## Exercise aim
Excluding pictures, give the entries again exactly as they appear.

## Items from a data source
►

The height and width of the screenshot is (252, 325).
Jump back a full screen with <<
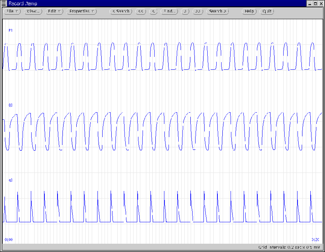(141, 11)
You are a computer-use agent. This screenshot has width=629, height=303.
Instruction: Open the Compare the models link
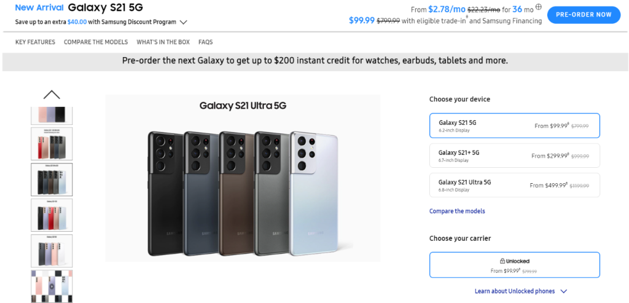457,211
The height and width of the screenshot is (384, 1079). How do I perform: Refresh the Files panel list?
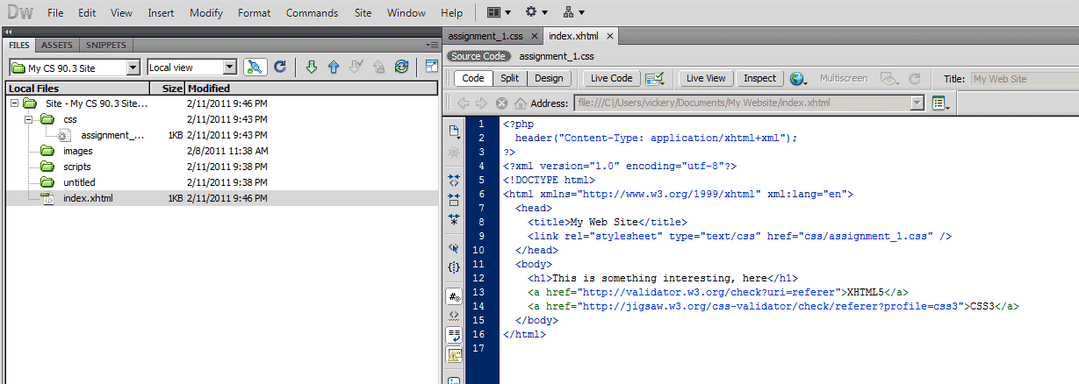click(x=280, y=67)
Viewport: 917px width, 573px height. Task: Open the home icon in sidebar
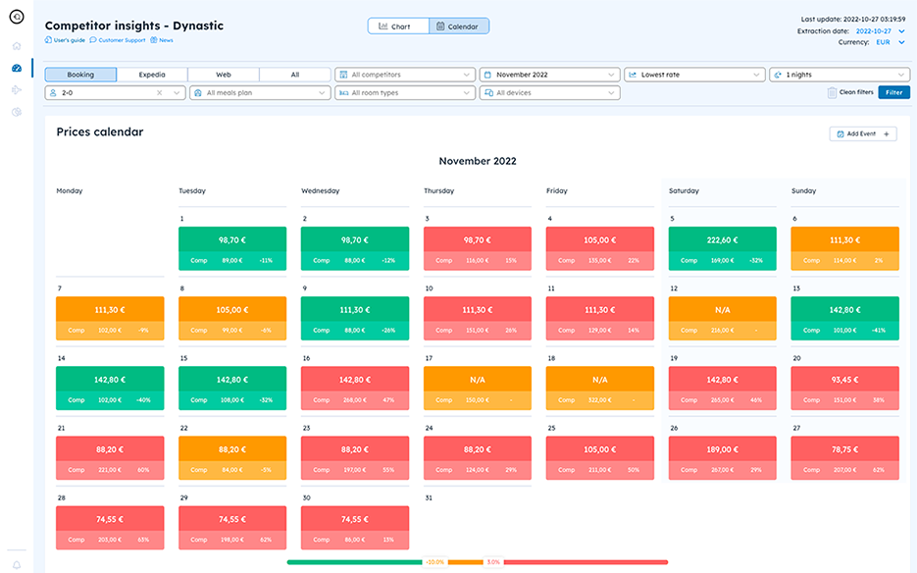click(16, 46)
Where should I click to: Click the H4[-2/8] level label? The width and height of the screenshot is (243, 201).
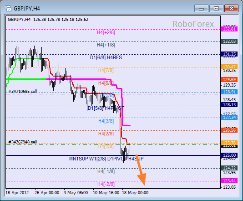point(106,184)

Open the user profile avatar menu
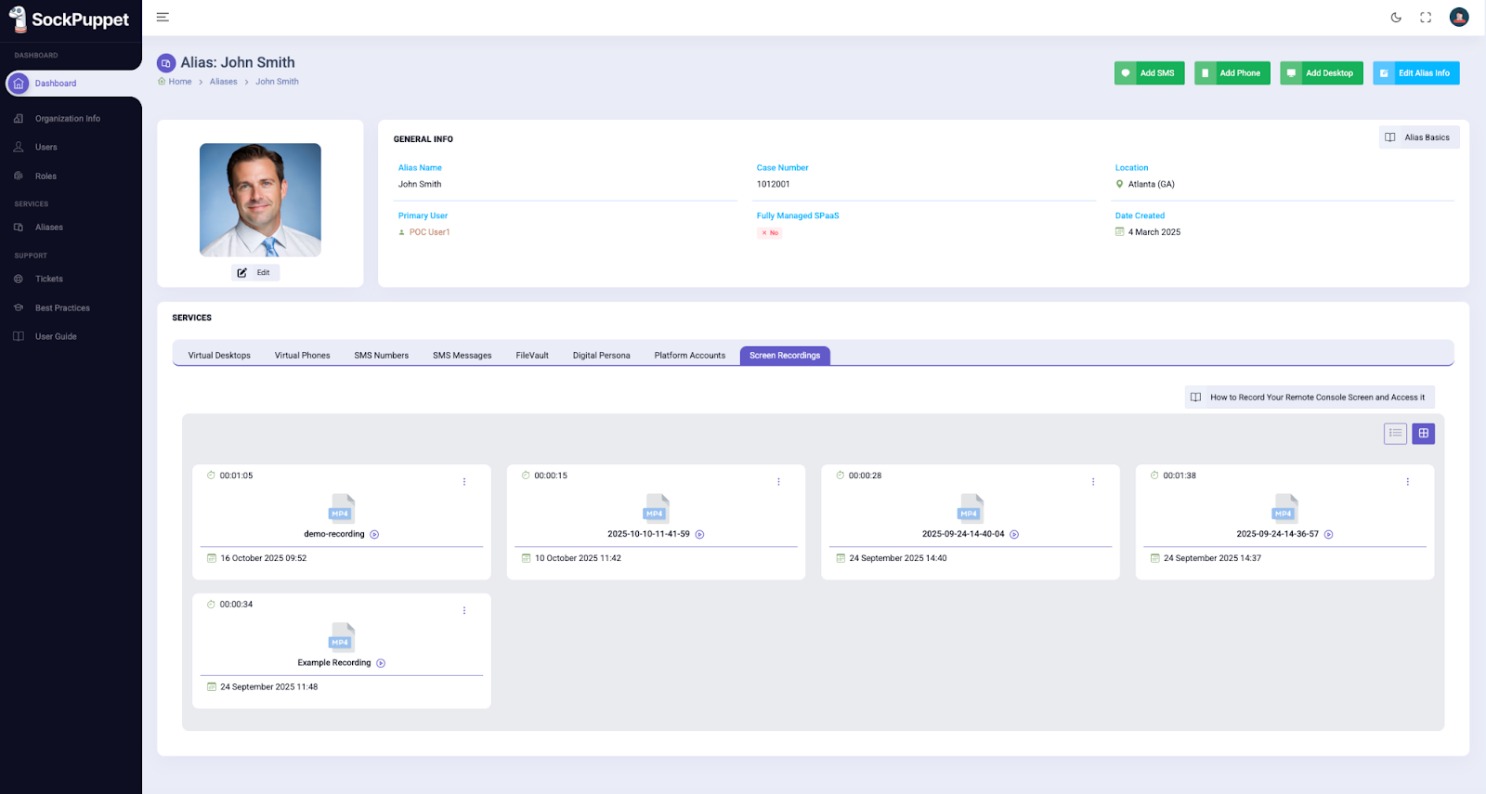(x=1459, y=18)
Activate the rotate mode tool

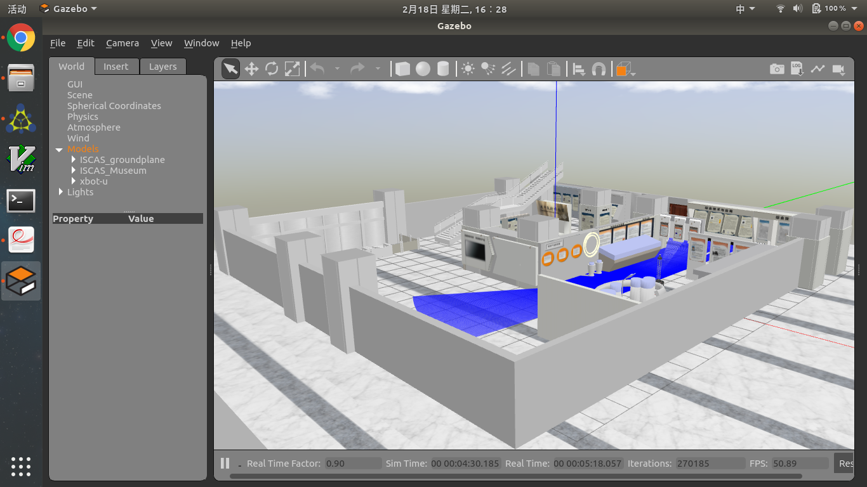point(272,68)
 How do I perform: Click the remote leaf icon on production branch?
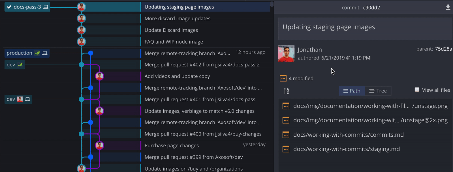coord(37,53)
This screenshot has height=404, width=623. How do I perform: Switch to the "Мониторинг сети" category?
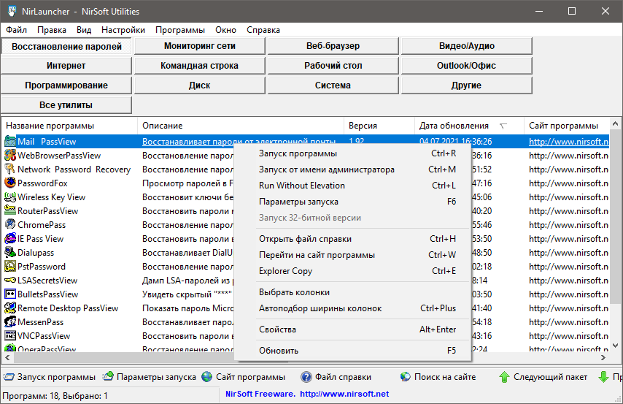(200, 46)
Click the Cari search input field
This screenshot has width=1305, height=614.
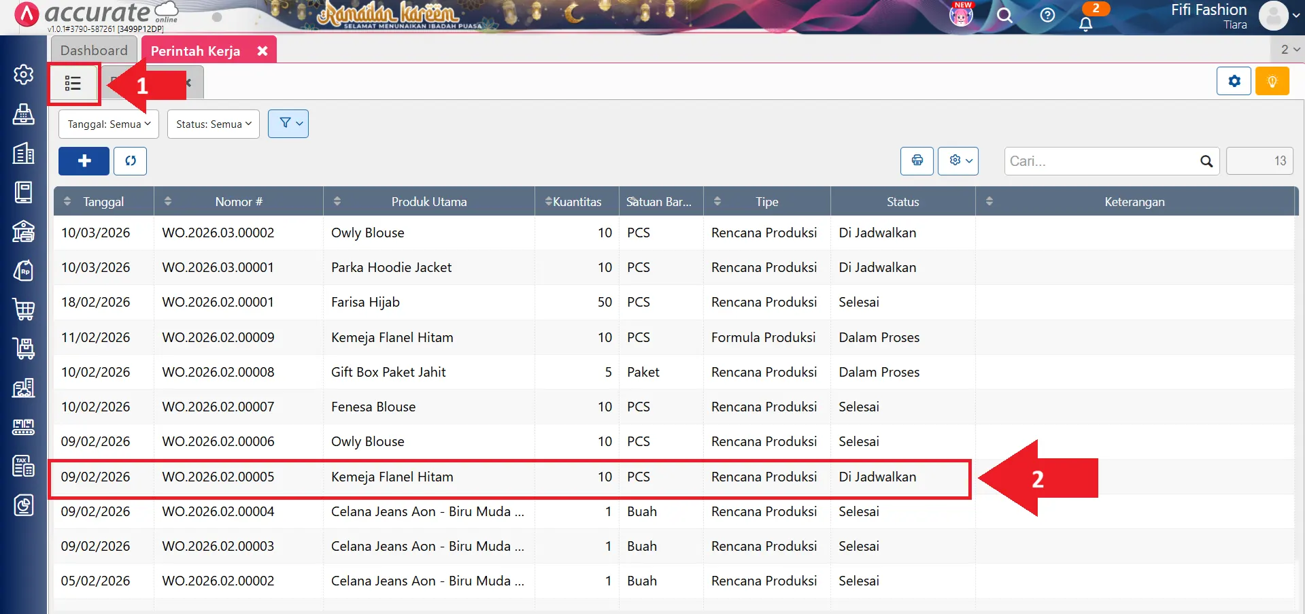pyautogui.click(x=1102, y=161)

◄

## Response to this exercise
The height and width of the screenshot is (252, 325).
Jump back a full screen with <<
(141, 11)
You are a computer-use agent. This screenshot has width=629, height=303.
Instruction: Open the Compare the models link
457,211
The height and width of the screenshot is (384, 1079). How do I perform: Refresh the Files panel list?
click(x=280, y=67)
Viewport: 917px width, 573px height. Task: Open the home icon in sidebar
click(16, 46)
Where should I click to: Click the H4[-2/8] level label? The width and height of the screenshot is (243, 201).
point(106,184)

Open the user profile avatar menu
(x=1459, y=18)
Activate the rotate mode tool

point(272,68)
 How do I perform: Click the remote leaf icon on production branch?
coord(37,53)
This screenshot has height=404, width=623. How do I perform: Switch to the "Мониторинг сети" category?
(200, 46)
Click the Cari search input field
This screenshot has width=1305, height=614.
pyautogui.click(x=1102, y=161)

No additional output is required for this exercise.